The CEE region
Central and Eastern Europe (CEE) or Eastern and Central Europe are terms frequently used in science, politics and daily life alike. They are customarily used in connection with the part of Europe which differs in more significant respects – social, economic, cultural and political – from both Western and Eastern Europe. According to Halecki (1980), Europe is divided into four parts for historical reasons: Western Europe, West Central Europe, East Central Europe and Eastern Europe. CEE countries are situated geographically in the centre, one part lying within a bloc comprising Sweden, Germany and Italy, and the other between Russia and Turkey. Over the centuries, peoples of very diverse backgrounds have established their own independent states or even empires. In their relationships with Western and Eastern Europe they developed distinctive national cultures, and these have contributed greatly to the development of European civilization. The use of the term CEE as a definition in the political structure of the region strongly emphasizes that these states represent cultures different from those of Eastern Europe – more specifically, Russia (and, later, the Soviet Union) which ruled the whole territory after the Second World War. The anti-Soviet, anti-bolshevist argument can claim many serious protagonists, such as Bibó (1946) or Kundera (1984).

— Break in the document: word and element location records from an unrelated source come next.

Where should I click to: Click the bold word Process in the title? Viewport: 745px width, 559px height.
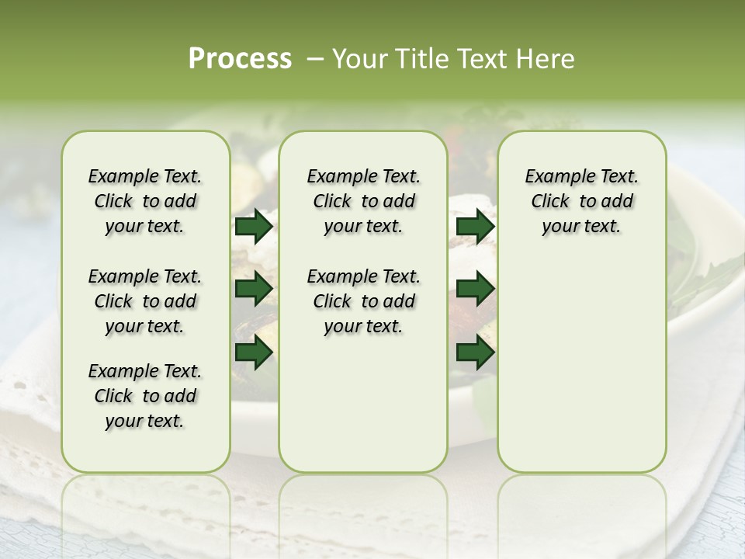[240, 59]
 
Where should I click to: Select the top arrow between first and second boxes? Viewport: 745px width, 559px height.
[254, 227]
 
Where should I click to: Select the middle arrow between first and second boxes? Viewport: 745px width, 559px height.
[254, 290]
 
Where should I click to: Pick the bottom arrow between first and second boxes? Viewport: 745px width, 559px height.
[254, 352]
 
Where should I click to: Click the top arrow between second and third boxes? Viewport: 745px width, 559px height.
[475, 227]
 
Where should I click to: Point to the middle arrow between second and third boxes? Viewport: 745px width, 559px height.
[475, 290]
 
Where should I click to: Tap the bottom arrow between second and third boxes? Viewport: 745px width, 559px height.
[475, 352]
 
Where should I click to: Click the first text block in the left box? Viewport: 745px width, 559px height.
[145, 201]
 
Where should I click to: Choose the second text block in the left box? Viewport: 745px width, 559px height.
[145, 301]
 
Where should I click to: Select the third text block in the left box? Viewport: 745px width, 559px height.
[145, 396]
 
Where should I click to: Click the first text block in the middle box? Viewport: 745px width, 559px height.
[363, 201]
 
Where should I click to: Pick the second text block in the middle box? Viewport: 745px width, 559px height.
[363, 301]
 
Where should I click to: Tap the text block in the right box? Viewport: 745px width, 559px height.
[581, 201]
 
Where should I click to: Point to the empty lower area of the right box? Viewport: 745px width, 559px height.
[581, 365]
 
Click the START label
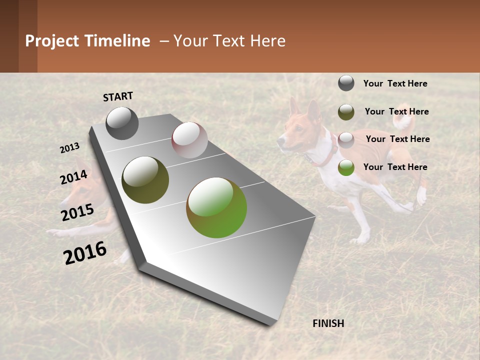pyautogui.click(x=118, y=96)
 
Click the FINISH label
pyautogui.click(x=328, y=324)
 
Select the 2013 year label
pyautogui.click(x=70, y=148)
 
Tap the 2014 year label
pyautogui.click(x=74, y=178)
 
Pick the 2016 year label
pyautogui.click(x=85, y=252)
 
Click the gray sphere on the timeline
pyautogui.click(x=122, y=123)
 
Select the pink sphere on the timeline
pyautogui.click(x=190, y=140)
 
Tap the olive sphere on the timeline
pyautogui.click(x=145, y=180)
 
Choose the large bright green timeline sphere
pyautogui.click(x=216, y=208)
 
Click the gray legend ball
pyautogui.click(x=346, y=84)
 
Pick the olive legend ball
pyautogui.click(x=346, y=112)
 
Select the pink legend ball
pyautogui.click(x=346, y=140)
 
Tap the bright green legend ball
pyautogui.click(x=346, y=168)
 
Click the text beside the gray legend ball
pyautogui.click(x=395, y=84)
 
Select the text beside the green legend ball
pyautogui.click(x=395, y=167)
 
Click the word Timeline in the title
pyautogui.click(x=117, y=41)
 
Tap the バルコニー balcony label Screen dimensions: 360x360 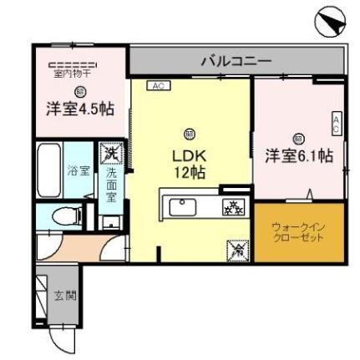click(x=236, y=61)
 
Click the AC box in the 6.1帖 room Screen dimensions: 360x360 click(x=337, y=123)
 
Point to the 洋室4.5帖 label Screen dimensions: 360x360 click(x=80, y=109)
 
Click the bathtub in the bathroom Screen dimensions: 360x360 click(x=50, y=171)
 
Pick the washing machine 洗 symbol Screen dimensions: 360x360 click(x=110, y=154)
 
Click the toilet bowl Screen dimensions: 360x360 click(x=63, y=216)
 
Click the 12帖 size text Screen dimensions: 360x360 click(x=190, y=173)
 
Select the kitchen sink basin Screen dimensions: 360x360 click(x=181, y=205)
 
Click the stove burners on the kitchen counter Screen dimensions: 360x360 click(x=231, y=207)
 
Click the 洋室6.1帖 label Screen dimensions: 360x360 click(x=299, y=156)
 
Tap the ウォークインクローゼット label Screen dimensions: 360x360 click(x=297, y=231)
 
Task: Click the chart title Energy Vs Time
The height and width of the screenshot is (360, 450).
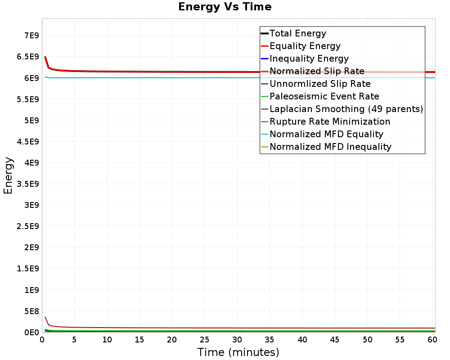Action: point(225,7)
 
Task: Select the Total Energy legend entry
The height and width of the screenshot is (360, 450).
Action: point(297,33)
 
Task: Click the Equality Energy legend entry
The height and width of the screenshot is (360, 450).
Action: point(305,46)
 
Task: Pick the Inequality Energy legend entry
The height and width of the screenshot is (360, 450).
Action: point(309,58)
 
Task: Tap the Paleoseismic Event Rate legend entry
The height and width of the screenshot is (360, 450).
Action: point(324,96)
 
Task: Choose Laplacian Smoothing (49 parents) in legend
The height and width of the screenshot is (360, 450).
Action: point(346,109)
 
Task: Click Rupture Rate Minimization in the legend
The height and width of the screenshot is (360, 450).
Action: point(330,122)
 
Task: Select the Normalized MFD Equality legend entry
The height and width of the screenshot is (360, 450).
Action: point(326,134)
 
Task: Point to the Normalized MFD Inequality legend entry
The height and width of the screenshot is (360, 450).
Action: point(330,147)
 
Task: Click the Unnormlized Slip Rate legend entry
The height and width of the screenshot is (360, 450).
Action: point(320,84)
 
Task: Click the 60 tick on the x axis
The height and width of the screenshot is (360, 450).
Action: point(432,340)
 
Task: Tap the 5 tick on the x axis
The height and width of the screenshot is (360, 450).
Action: point(75,340)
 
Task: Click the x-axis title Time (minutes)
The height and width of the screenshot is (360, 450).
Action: point(238,352)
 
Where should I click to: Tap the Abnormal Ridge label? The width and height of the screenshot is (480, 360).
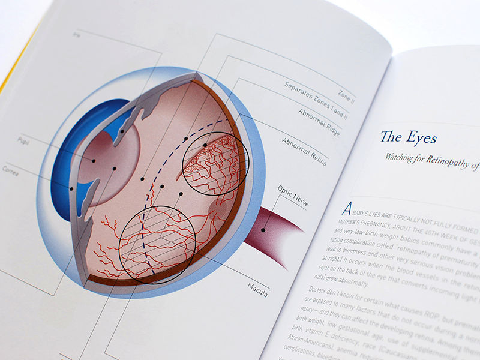pyautogui.click(x=319, y=123)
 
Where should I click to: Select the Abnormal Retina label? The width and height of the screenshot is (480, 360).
pyautogui.click(x=304, y=151)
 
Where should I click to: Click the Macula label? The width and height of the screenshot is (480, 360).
pyautogui.click(x=257, y=286)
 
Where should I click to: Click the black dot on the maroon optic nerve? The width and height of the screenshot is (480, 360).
pyautogui.click(x=263, y=229)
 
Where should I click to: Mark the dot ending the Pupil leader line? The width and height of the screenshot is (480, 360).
pyautogui.click(x=94, y=161)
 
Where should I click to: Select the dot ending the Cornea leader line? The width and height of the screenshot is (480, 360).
pyautogui.click(x=71, y=188)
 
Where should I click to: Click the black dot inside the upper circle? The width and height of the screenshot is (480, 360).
pyautogui.click(x=205, y=145)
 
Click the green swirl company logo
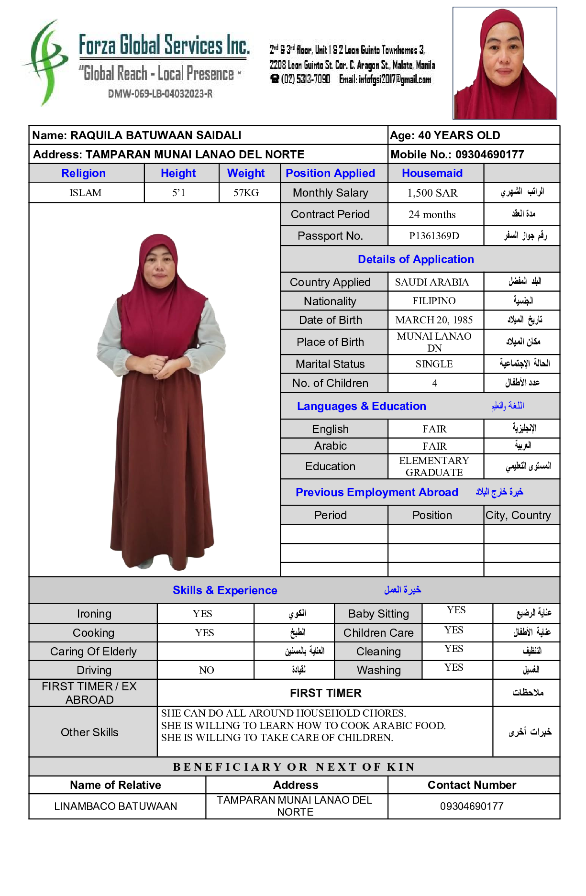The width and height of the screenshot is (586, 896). [x=45, y=62]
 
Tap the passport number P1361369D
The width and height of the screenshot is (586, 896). [x=434, y=236]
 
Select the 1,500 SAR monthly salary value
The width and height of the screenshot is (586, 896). [x=432, y=193]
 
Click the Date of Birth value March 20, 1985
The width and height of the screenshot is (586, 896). [x=434, y=320]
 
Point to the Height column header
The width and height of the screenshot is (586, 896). [x=178, y=173]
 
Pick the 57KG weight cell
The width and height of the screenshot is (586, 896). [x=246, y=193]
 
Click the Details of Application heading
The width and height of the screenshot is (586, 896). [x=416, y=259]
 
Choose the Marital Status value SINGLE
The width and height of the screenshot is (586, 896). [x=434, y=364]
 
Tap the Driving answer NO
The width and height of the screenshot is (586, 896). [x=206, y=670]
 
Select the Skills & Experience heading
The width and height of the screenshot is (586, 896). [x=225, y=590]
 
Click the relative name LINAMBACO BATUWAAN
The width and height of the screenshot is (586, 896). [x=116, y=806]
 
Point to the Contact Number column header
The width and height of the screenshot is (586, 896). [x=472, y=785]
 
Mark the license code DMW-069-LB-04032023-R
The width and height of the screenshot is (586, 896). [x=160, y=94]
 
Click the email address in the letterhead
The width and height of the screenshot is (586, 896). [x=385, y=79]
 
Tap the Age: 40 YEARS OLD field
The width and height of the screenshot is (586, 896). [x=445, y=135]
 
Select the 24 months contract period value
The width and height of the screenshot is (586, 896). [x=432, y=214]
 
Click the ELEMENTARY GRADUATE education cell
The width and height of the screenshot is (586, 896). [x=434, y=466]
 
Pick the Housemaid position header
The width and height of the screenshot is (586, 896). [x=432, y=173]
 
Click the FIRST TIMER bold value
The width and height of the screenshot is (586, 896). [x=325, y=693]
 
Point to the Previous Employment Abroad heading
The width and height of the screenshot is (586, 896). [x=377, y=492]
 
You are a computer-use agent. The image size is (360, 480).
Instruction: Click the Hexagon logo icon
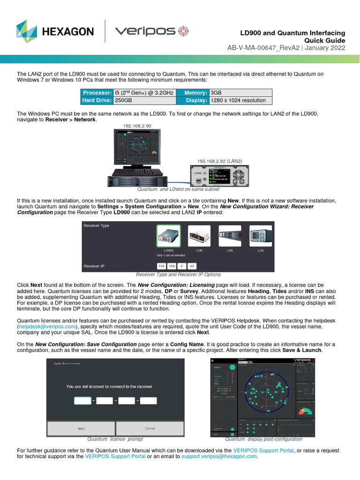pos(26,31)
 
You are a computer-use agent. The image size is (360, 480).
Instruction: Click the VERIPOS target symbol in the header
pos(182,31)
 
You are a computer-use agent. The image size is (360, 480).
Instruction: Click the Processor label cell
pos(97,93)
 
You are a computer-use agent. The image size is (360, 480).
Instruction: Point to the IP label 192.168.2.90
pos(137,126)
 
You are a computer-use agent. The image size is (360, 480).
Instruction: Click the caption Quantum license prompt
pos(115,439)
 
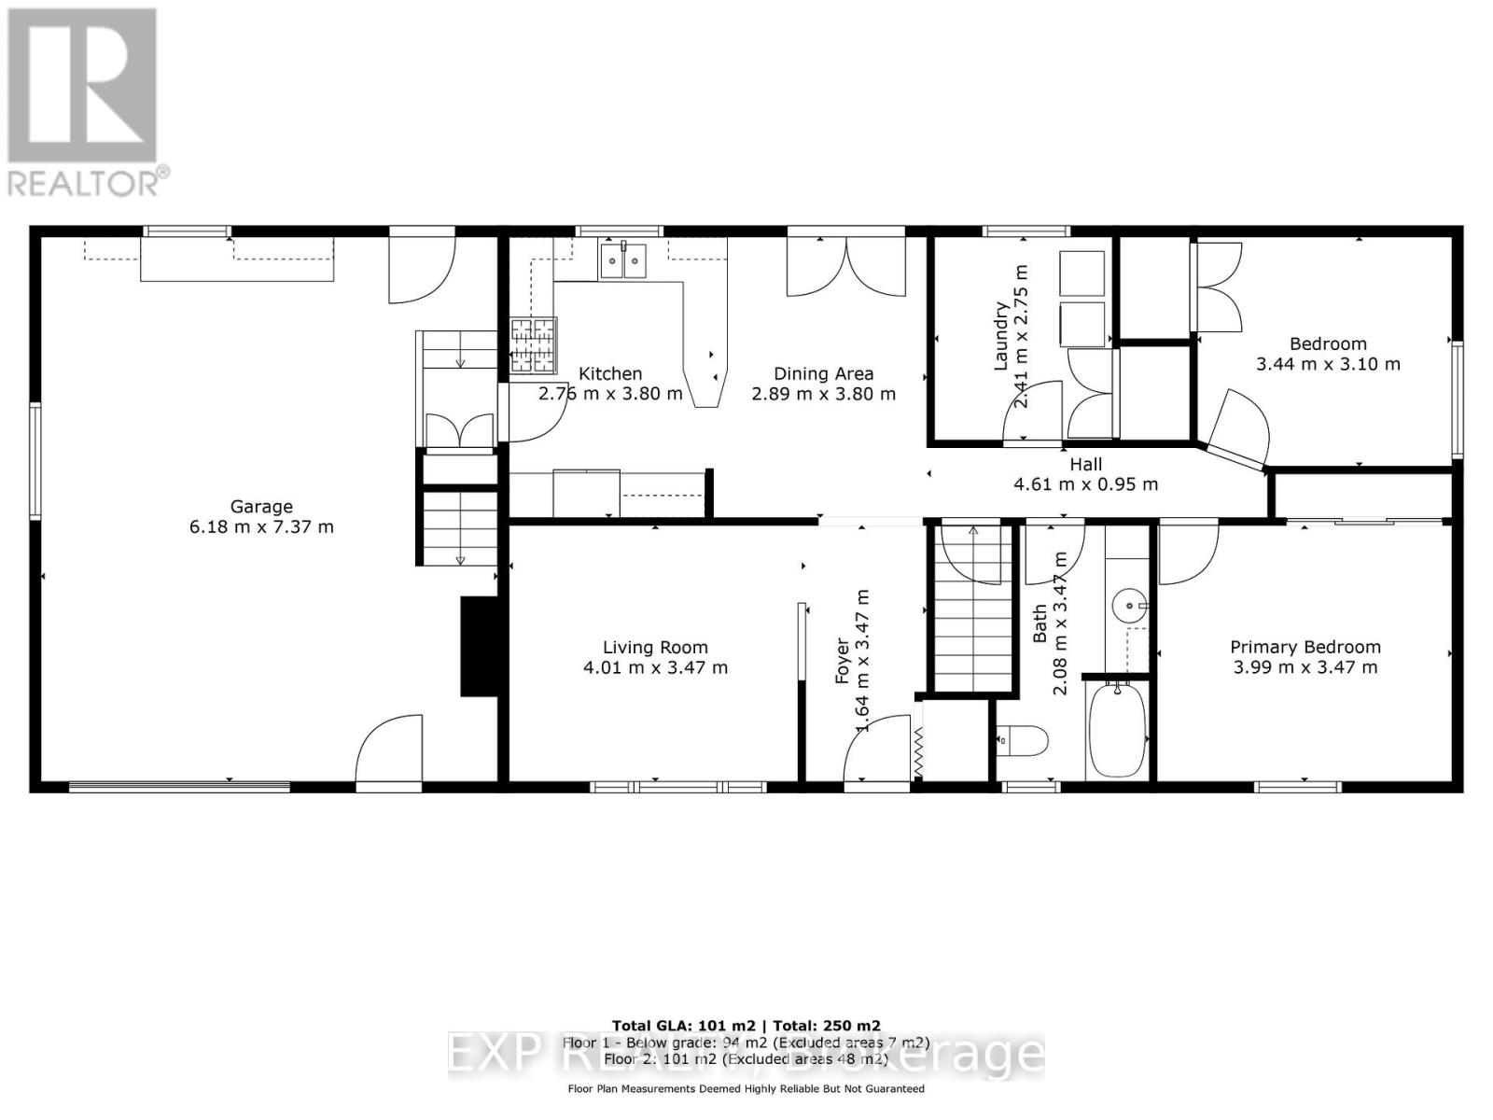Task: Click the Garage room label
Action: (x=261, y=507)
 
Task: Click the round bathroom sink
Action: (x=1130, y=607)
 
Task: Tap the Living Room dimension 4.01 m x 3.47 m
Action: (x=655, y=668)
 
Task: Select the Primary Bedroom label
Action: (x=1305, y=647)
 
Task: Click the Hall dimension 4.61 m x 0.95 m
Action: (x=1085, y=484)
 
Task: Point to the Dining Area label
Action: (x=823, y=373)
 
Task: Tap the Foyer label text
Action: (x=843, y=661)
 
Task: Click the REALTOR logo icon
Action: (x=82, y=86)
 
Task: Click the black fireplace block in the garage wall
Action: (x=479, y=647)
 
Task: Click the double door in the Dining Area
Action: (x=846, y=266)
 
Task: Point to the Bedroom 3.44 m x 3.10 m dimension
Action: (x=1327, y=364)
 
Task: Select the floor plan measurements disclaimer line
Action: (x=746, y=1089)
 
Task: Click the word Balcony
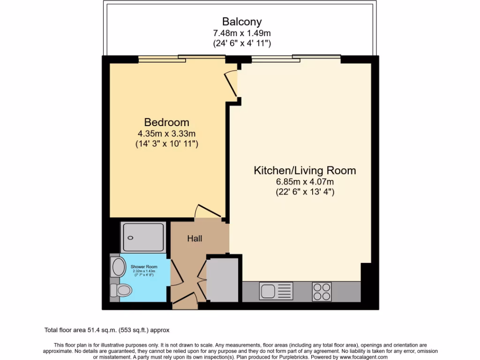point(241,22)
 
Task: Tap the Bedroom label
point(166,122)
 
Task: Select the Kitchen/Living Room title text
point(305,170)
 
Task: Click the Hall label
point(195,239)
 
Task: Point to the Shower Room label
point(144,267)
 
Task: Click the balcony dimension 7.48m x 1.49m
point(241,33)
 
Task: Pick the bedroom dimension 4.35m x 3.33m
point(166,133)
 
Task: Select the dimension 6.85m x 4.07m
point(305,181)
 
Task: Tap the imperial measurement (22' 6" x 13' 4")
point(305,192)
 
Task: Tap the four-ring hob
point(322,291)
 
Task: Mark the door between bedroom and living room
point(231,84)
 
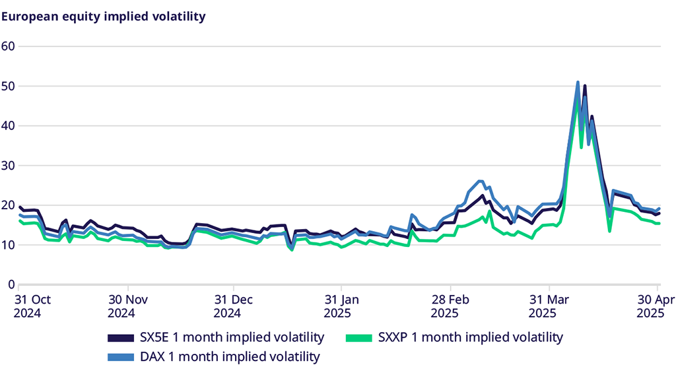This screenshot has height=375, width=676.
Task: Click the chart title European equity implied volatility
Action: point(103,17)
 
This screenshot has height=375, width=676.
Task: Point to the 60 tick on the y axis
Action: point(8,46)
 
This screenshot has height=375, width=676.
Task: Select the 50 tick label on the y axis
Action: point(8,86)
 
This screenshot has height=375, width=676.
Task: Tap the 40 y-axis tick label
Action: point(8,125)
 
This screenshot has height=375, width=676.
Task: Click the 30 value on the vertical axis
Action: point(8,165)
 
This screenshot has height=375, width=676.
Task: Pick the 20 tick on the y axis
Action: point(8,205)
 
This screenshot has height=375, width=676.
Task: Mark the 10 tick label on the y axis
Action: point(8,245)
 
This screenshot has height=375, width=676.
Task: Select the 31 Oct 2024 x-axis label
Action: point(27,306)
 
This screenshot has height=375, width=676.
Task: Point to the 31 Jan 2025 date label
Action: point(341,306)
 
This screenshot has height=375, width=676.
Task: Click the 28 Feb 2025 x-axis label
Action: point(450,306)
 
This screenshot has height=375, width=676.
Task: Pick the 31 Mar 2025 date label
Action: point(549,306)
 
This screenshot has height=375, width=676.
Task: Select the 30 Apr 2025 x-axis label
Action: point(658,306)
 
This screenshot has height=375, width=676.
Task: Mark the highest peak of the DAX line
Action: point(578,83)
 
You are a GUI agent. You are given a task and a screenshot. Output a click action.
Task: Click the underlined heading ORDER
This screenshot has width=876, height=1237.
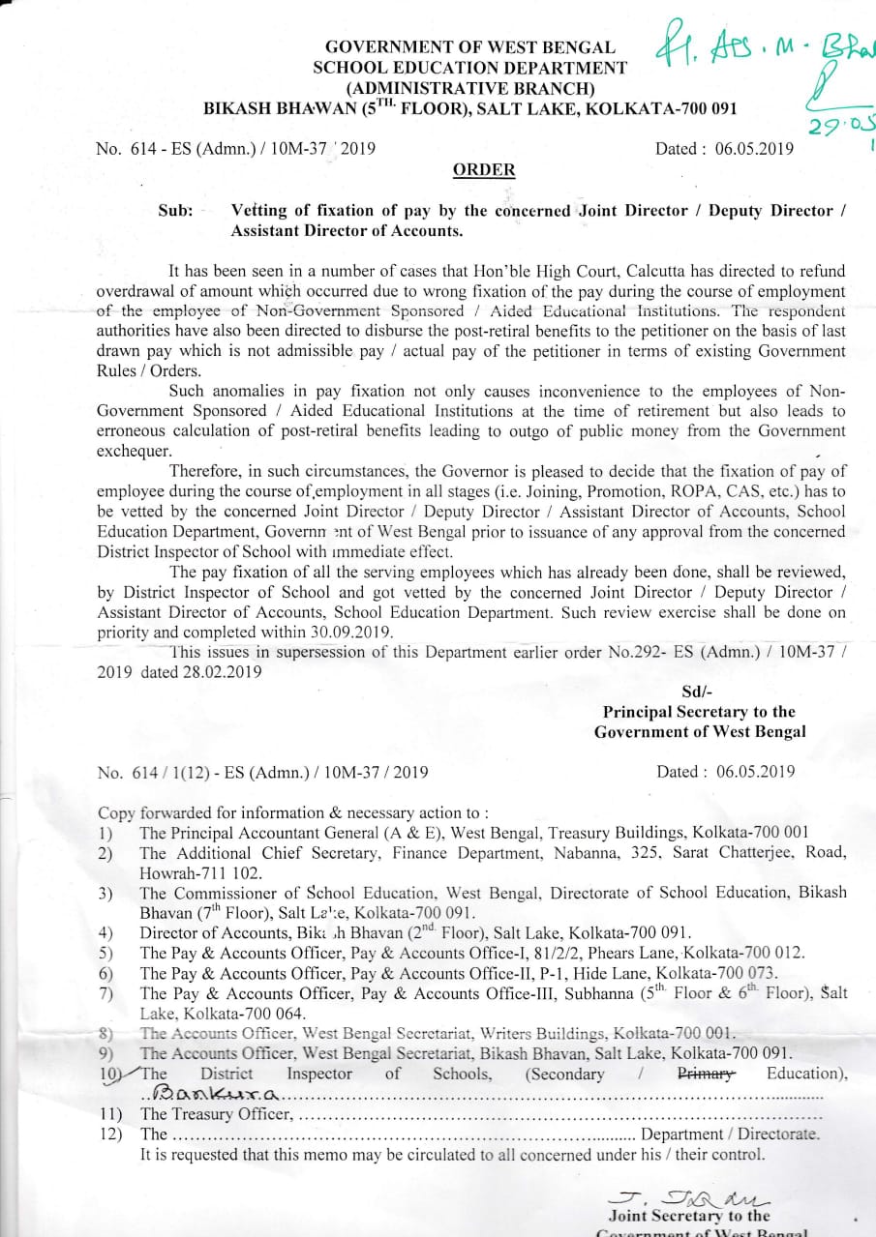point(484,170)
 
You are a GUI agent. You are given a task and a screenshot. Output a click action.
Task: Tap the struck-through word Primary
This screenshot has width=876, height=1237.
point(707,1073)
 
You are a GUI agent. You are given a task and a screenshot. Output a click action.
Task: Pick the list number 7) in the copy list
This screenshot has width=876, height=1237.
point(106,993)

A single European culture is an abstract ideal, but this does not mean that it has no influence on the mentality of people. The sources of European culture are Greek philosophy, Roman law and monotheistic religions – in particular, Christianity – which are integrated into the traditional culture of various peoples. Progress and modernization took root and flourished in these. The most significant steps on the long journey towards modernization were the Renaissance, Humanism, the Reformation and the Enlightenment. According to various authors, the Enlightenment in particular can be considered as the great intellectual movement and historical era that helped establish modernity (Himmelfarb 2005; Israel 2002). The impact of the (ongoing) debate on the nature of science, world-view and the characteristics and consequences of individualistic secular morality is more profound. The basic difference between the CEE region and Eastern Europe is that such movements have more influence in CEE then in the East.